WORK TO DO:
Pull out every line of the material below that contains the string "marker", treating uppercase and lowercase letters as different.
------ INPUT ROWS ------
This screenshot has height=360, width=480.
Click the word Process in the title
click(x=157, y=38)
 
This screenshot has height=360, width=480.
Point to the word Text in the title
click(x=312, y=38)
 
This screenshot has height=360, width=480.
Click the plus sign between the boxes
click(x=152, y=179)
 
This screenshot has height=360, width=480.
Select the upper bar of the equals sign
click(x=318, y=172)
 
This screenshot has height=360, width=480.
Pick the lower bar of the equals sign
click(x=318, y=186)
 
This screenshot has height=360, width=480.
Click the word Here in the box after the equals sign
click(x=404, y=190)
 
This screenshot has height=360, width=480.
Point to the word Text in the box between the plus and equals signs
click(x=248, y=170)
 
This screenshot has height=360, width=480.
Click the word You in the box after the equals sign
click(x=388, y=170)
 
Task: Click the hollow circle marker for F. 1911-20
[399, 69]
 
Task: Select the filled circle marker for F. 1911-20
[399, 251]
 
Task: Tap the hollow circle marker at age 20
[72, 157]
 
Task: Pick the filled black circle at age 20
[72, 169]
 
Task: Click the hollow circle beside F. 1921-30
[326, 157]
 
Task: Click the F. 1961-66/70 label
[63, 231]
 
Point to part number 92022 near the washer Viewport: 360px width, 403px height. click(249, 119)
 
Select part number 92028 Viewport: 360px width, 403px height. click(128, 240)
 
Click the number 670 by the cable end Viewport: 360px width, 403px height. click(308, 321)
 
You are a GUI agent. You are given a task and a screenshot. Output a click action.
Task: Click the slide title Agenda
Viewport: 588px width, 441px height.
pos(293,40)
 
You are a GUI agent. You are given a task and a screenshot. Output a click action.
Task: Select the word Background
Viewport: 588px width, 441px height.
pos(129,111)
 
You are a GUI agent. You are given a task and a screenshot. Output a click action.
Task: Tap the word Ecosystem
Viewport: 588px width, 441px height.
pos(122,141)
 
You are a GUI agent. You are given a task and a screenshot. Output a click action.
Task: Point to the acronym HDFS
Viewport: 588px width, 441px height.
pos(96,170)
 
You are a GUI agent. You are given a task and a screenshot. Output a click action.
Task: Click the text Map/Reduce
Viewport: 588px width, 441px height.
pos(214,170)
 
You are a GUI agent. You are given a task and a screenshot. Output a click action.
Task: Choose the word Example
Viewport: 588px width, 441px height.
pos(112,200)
------
SOLUTION:
Task: Click the hollow circle marker for F. 1911-20
Task: Select the filled circle marker for F. 1911-20
Task: Tap the hollow circle marker at age 20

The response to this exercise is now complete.